WHAT NEEDS TO BE DONE — Bring together all lines from the listing below that contain the string "agent".

[Start of section]

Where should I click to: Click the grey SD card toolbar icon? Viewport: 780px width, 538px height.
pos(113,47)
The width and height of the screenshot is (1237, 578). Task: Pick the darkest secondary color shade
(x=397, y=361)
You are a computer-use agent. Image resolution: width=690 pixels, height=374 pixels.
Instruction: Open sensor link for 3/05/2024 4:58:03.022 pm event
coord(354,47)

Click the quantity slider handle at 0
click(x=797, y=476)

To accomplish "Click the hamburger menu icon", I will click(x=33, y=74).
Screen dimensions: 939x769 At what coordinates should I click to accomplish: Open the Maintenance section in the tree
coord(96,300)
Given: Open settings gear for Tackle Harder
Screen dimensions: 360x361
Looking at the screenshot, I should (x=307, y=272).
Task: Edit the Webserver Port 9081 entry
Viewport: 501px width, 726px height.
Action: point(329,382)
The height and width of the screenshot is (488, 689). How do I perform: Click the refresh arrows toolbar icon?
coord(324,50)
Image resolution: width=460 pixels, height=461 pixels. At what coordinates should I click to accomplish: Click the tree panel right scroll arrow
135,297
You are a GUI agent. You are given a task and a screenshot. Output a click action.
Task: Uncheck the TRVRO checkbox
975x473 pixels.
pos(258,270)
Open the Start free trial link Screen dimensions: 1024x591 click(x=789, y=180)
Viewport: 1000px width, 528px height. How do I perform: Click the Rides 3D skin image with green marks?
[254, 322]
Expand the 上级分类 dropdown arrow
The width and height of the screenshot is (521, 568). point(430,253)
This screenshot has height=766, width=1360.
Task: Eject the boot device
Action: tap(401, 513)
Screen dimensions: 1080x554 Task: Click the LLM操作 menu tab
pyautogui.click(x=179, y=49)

[End of section]

WRITTEN RESPONSE —
You are a computer-use agent. Image resolution: width=690 pixels, height=374 pixels.
You are a GUI agent. You are given a task and a screenshot. Output a click action.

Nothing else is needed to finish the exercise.